In 1684 she married Colonel Heneage Finch, a soldier and Groom of the Bedchamber to James, Duke of York. She resigned her position but her husband stayed on. One of her first poems was to her husband, A Letter to Dafnis (1685). The couple demonstrated great loyalty to James II who was deposed in 1688 and fled to France. When Anne and her husband refused, as Catholics, to take the oath of allegiance to the new King, William III, her husband was dismissed and imprisoned but later released. They then moved into Eastwell Park, the family estate in Kent of Heneage Finch’s elder brother, the 4th Earl of Winchilsea. Anne’s poetry blossomed in this peaceful environment and after William III died and Anne, James II’s daughter became queen, their fortunes and security greatly improved.

In 1701 she published a Pindaric ode, The Spleen, anonymously and became friends with other distinguished writers such as Jonathan Swift and Alexander Pope who encouraged her to publish under her own name. In 1713 she published Miscellany Poems , on Several Occasions which contained 86 poems and a play. The previous year her husband became the 5th Earl of Winchilsea on the death of his brother and she became Lady Anne Finch, Countess of Winchilsea.

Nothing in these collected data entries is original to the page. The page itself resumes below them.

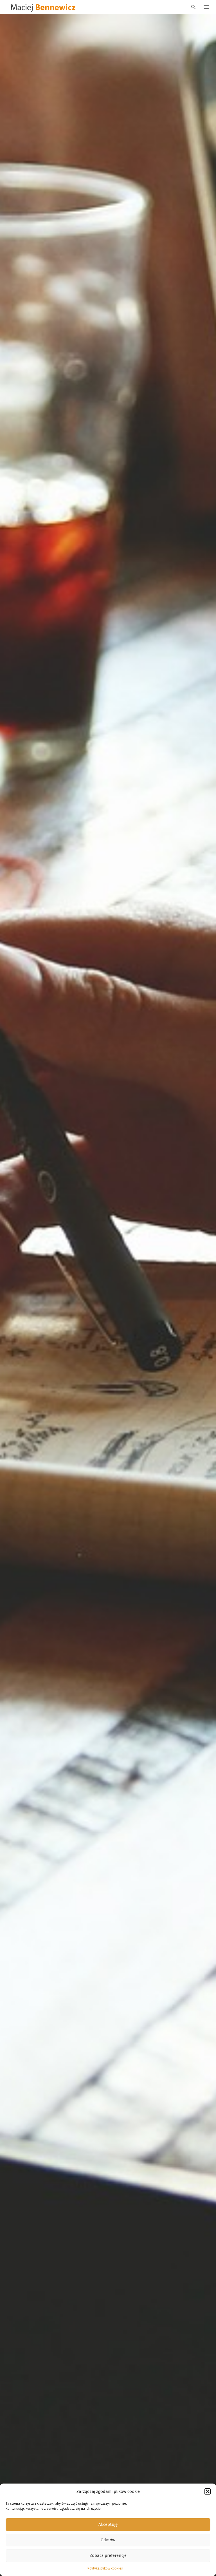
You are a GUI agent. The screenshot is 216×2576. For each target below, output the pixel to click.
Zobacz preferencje (108, 2555)
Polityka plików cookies (105, 2568)
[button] (207, 2491)
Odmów (108, 2539)
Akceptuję (108, 2524)
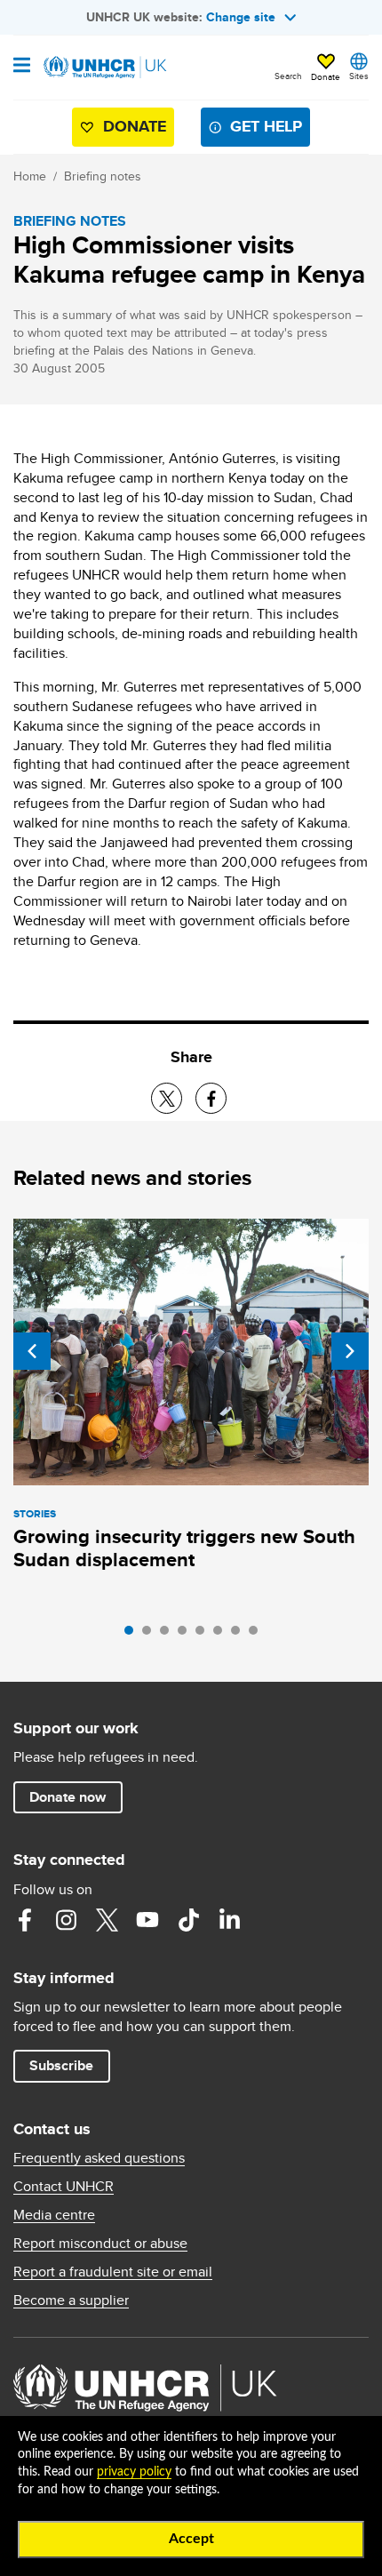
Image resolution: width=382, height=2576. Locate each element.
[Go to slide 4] (186, 1635)
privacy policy (134, 2472)
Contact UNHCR (63, 2186)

She suffered ill health in the last few years of her life and some of her poems, such as A Suplication for the Joys of Heaven, became more contemplative. One of her last poems was a touching tribute, On The Death of the Queen, to her former mistress and queen, Mary of Modena, who died in poverty in exile in a French convent in 1718. During her career Anne wrote lyric poetry, love poetry, odes and prose poetry, sometimes joyful, sometimes despairing, but always reflective of her religious, emotional and spiritual nature. She died in 1720, a sad loss to her husband to whom she was devoted. A Collection, The Poems of Anne, Countess of Winchilsea, was published in 1903.